A l’inverse de tout cela, il y a Shining. Pour ceux qui ont vu le film sans lire le livre, ils pourraient penser que c’est une œuvre tout à fait originale. Et pourtant c’est un roman de Stephen King qui a servi de base à tout cela. A sa sortie le film a reçu un accueil mitigé, l’actrice Shelley Duvall et le réalisateur Stanley Kubrick ont été nommés aux Razzie Awards pour les catégories de la Pire actrice et du Pire réalisateur. Le succès ne viendra que plus tard devenant au passage un classique du cinéma d’horreur, Jack Torrance figurant parmi les meilleurs méchants de l’histoire du cinéma et le film ayant été classé 29e dans les 100 meilleurs thrillers du cinéma américain. Pourtant le film est un bel exemple d’adaptation très libre de livre, l’auteur Stephen KIng reprochant à Kubrick la disparition de certains thèmes importants (l’alcoolisme de Jack Torrance et sa transformation en père horrible à cause de l’abus d’alcool, etc) à tel point que l’auteur prendra les commandes d’une nouvelle adaptation en un téléfilm de trois parties pour rester fidèle à son histoire. Il refusera aussi que son apparaisse dans le générique du film, considérant ce dernier comme quelque chose de totalement détaché du l’ouvrage original. Comment cela s’explique ? Peut-être par l’interprétation magistrale de Jack Nicholson, qui rend à merveille la folie du personnage sur le grand écran ou encore la vision géniale de Kubrick qui couple les mots à une imagerie sublime et de très belles musiques. 

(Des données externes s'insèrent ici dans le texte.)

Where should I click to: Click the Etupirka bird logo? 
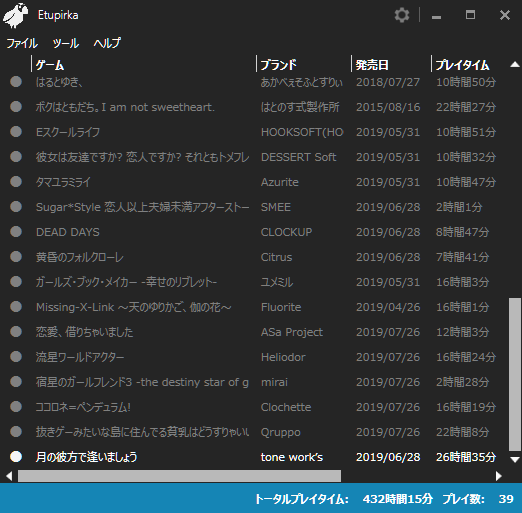coord(15,16)
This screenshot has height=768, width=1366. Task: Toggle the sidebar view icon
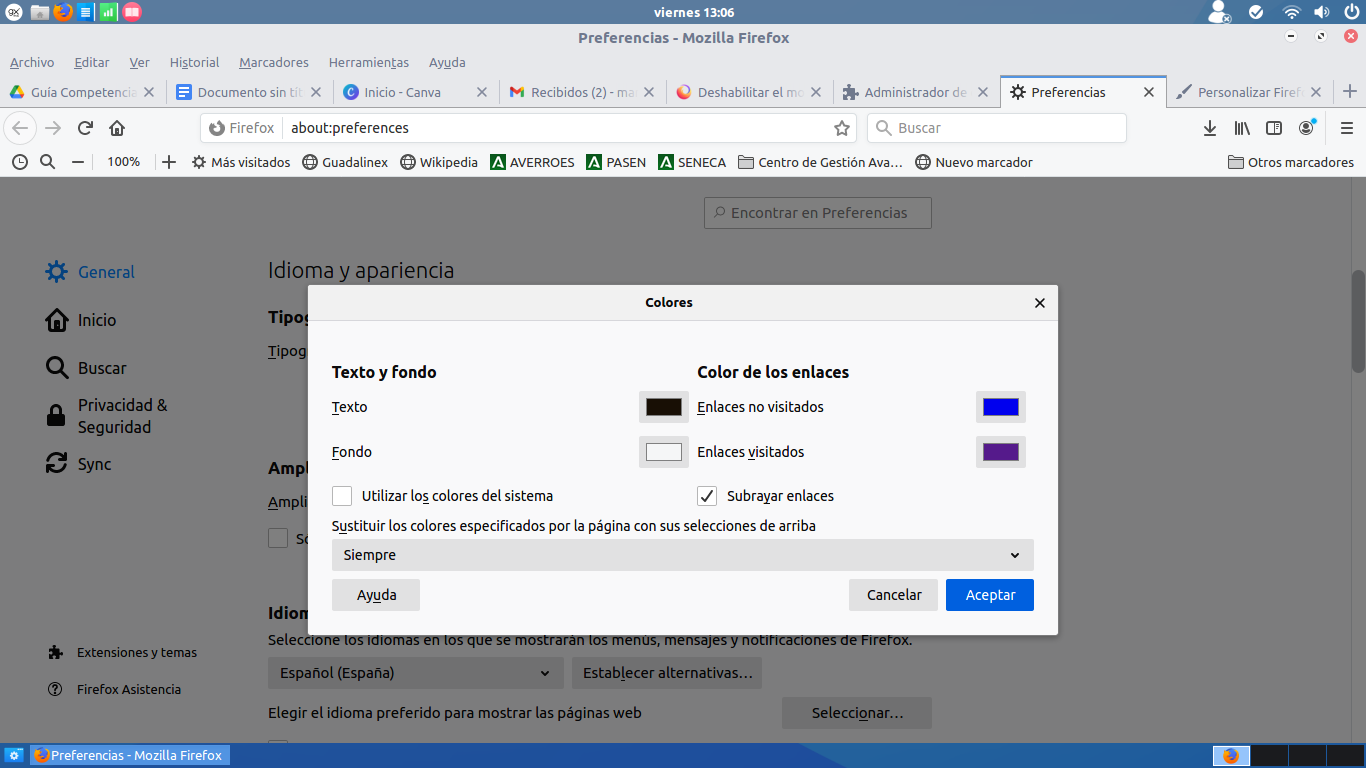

La question de l’adaptation est une chose très complexe qui en plus de cela ne dispose pas de cas généraux permettant de déterminer une sorte de base. Il est impossible de savoir ce qu’est une vraie bonne adaptation, si celle-ci doit coller le livre ou bien s’en détacher. Certains prennent le voie de l’entre-deux comme les dernières adaptations des œuvres de Dumas tandis que d’autres sortent du canon imposé par le livre et crée quelque chose d’unique. Le tout étant que mettre des mots en images n’est pas quelque chose de facile, reproduire pensées des personnages n’est pas donné à tout le mond et certains s’y cassent même les dents, comme Eragon, dont on attend encore une véritable adaptation digne de ce nom.